Half of Connecticut’s residents aged 55 and over have received at least one dose of vaccine, including three-quarters of the state’s people who are 75 years of age and older. This is based on data made available on Monday. Pfizer and Moderna’s vaccines require two vaccinations, while Johnson & Johnson’s is a single vaccine.
According to the latest state data, Connecticut has recorded 7,725 Covid-related deaths since the pandemic began. Of these deaths, 7,555 were people aged 50 and over, with the majority being at least 80 years old.
Democrat Lamont last week announced his intention to lift a number of Connecticut-era pandemic-time restrictions beginning March 19, including lifting capacity restrictions on restaurants, hair salons and churches. A nationwide mask mandate remains in place and Lamont continues to limit capacity for some companies, e.g. B. 50% for cinemas and performing arts venues.
Still, Lamont’s decision marks a significant step in the pandemic for the state, which, along with New York and New Jersey, was among the hardest hit during the first wave of Covid last spring.
Some leaders in other states have gone further than Lamont. Texas Republican Governor Greg Abbott said on Twitter last week that his state was “100% OPEN” after lifting business restrictions and a mask mandate.

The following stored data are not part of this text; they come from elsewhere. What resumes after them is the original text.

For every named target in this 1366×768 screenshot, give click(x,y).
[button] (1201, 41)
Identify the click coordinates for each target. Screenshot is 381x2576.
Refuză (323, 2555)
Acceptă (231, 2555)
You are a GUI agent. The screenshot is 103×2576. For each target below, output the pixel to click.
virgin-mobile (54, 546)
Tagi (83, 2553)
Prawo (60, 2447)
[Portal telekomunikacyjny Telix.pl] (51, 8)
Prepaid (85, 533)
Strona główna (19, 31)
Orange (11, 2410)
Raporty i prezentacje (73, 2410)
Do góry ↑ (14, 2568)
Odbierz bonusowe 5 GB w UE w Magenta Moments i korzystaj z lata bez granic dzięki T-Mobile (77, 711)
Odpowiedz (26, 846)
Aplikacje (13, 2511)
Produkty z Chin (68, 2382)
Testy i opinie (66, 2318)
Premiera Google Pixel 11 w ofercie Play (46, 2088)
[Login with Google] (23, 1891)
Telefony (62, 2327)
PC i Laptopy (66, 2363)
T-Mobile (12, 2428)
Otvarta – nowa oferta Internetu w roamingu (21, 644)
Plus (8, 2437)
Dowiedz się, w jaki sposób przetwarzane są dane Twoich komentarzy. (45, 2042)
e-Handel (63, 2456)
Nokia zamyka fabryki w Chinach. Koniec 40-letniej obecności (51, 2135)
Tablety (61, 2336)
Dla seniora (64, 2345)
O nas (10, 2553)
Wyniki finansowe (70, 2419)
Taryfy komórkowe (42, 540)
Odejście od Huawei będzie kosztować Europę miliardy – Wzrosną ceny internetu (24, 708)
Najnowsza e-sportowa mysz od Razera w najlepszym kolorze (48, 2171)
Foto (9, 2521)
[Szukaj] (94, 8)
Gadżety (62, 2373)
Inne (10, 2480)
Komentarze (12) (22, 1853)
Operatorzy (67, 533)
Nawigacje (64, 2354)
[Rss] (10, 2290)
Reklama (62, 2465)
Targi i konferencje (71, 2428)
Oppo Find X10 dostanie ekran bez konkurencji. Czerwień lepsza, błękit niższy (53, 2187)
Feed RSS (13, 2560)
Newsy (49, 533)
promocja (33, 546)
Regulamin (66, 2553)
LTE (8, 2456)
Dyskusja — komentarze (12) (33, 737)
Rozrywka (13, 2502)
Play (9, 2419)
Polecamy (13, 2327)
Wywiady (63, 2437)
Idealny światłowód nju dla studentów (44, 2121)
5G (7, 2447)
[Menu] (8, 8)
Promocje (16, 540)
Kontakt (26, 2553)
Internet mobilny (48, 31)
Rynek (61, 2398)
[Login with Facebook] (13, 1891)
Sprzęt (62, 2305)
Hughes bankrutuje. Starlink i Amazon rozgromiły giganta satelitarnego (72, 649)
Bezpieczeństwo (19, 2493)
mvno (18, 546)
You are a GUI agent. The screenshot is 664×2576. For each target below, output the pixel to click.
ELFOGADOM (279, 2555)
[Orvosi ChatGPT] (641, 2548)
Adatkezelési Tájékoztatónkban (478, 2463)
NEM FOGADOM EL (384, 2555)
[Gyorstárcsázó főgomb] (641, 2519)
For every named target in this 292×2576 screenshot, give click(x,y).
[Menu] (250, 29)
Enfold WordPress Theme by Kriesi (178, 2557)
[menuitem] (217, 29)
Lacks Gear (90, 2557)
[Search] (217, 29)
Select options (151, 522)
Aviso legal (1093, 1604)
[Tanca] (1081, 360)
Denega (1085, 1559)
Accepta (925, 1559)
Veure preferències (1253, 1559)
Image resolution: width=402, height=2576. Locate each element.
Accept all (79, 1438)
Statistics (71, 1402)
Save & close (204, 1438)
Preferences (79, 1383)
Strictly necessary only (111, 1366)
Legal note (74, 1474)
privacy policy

Public health experts have urged Americans not to complain about self-mitigation measures, even though the daily case numbers have fallen sharply from their January peak. In the case of newly emerging virus variants in particular, they warn that loosening them too much could in some cases lead to an increase again.
In a CNN interview on Thursday, White House chief medical officer Dr. Anthony Fauci said it was “inexplicable” to reset all public health guidelines as the number of new infections in the country was still too high.
Lamont said the goal of trying to relax capacity constraints is “to emphasize what works”.
“Masks work. Six feet of distancing,” Lamont said. “The difference between 75% and 100% in a restaurant is very difficult to enforce anyway and we thought, frankly, we have a very low infection rate and a lot of capacity in our hospitals right now. This was the time to make the change.”